Музей Десяти Источников Глава 5 Ровный и сто дней до приказа В расположение роты стремительным вихрем, как всегда, ворвался замполит батальона, капитан Алексеев. Николай Петрович был грузен, высок ростом, обладал раскатистым, громовым и грозным голосом, дышал шумно, портупеей скрипел за версту, шагал широко и, при всём своём великанистом обличии и солидно выпирающем благополучном животе, держался, тем не менее, щеголевато-подтянуто, как, впрочем, любой настоящий кадровый офицер. Капитанское звание Николаю Петровичу явно не подходило, хотя бы даже по возрасту. В полку подогревались слухи, правда, никем не подтверждённые, что капитан Алексеев, дослужившись до подполковника, угодил в какую-то историю, был разжалован, едва не изгнан из армии, но, в итоге разбирательств, оставлен в чине капитана. Расставшись с двумя большими звёздами на погонах и заменив их четырьмя маленькими, Николай Петрович продолжал службу истово, без прогнозируемого сослуживцами злорадства, обиды или озлобления, но с каким-то болезненным вдохновением и яростью, окрашенными в благородные тона искреннего служения отечеству, партии и своему народу. Профессионализм разжалованного подполковника товарищами по оружию воспринимался безоговорочно, в полку его не просто уважали и ценили, но даже искали общения с ним, хотя, конечно, как и везде и повсюду, находились недоброжелатели, которые, страдая от скудости, серости и бесталанности собственной жизни, обретали утешение в тихих сплетнях, в липких двусмысленностях при докладах начальству, в плетении паутин из слухов, недомолвок и ничем не обоснованных наветов и подозрений.

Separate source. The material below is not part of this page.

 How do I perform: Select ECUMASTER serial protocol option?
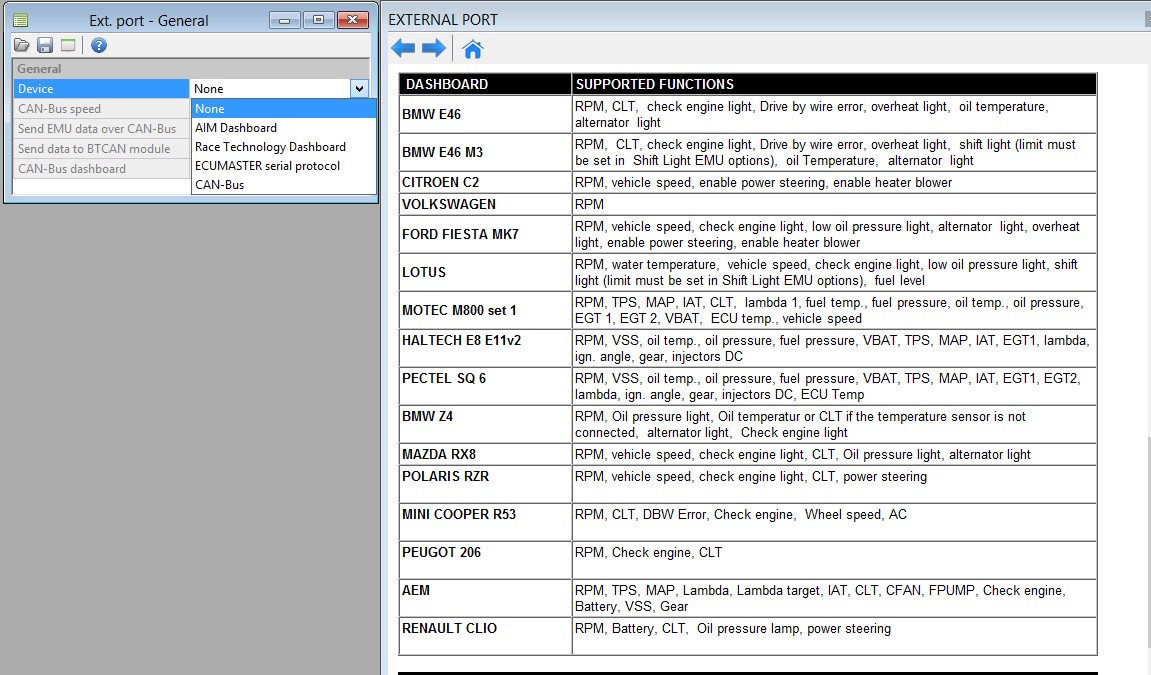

Но капитан Алексеев, подобно легендарному бронепоезду, неутомимо двигался вперёд, его всегдашняя бодрость и вулканическая энергия заражали окружающих, вселяли уверенность и оптимизм. Не раз его раскатистый, жизнерадостный голос, децибелами едва не перекрывающий грохот работающих танковых двигателей, выводил молодых курсантов, проходивших выучку на учебном танкодроме, из раскисшего состояния, которое частенько посещало их в первые месяцы службы.
- А что, ребята, - гремел выскакивавший из лихо тормозившего «уазика» капитан,
- Видали, какая техника вам доверена? Тут сопли пускать некогда! За рычаги и айда накапливать мастерство! Такая машина нигде не застрянет, такая машина так врагу прикурить даст, что спалит и усы и шевелюру! А?! Сынки! Вы у меня орлами будете, да такими ребятками в любом полку гордиться будут! А нам благодарность отпишут, за то, что настоящих танкистов, настоящих механиков-водителей для армии воспитали!
Танки уходили с исходной, немилосердно чадя и ревя моторами, разрывая и распахивая сырую, после дождя, почву бескрайнего танкодрома. Сержанты-инструкторы, одетые не по-уставному, в гражданские свитера поверх гимнастёрок, но в залихватски распахнутых навстречу стылому ветру бушлатах, восседали прямо на башнях ведомых курсантами танков. Сами же курсанты сидели за рычагами машин в положении «по-боевому», то есть всем корпусом внутри танка, видя дорогу в тримплекса, к которым прижимались, как их и учили, не спасающими от холода шлемофонами. Управлять танком в таком положении было непросто, кругозор, обеспечиваемый тримплексами, оказывался для молодых солдат недостаточным, непривычным, а грязь, веером рассыпающаяся из-под гусениц, лепилась к стёклам тримплексов и ограничивала и без того неважную видимость. Люки механиков-водителей не были задраены, так что сержанты-инструкторы запросто могли делать внушения неловким курсантам длинным шестом, припасённым заранее, через раскрытый люк, ощутимым толчком, а иногда и хорошим ударом по шлемофону. Управлять танком можно было ещё в положении «по-походному», это когда голова механика-водителя возвышалась над бронёй, над распахнутым люком, когда можно было вертеть головой в разные стороны, видеть всё вокруг до горизонта и не колошматиться лбом о стальной корпус тримплекса. Но до такой посадки надо было ещё дослужиться, вернее, доучиться, набраться опыта, что бы не глядя на рычаги и на педали управления, вести машину уверенно, доведя необходимые движения до автоматизма. Пока что курсанты с завистью наблюдали за сержантами-инструкторами, когда те, сидя за рычагами «по-походному», намерено лихача, мастерски подгоняли танки к исходным позициям.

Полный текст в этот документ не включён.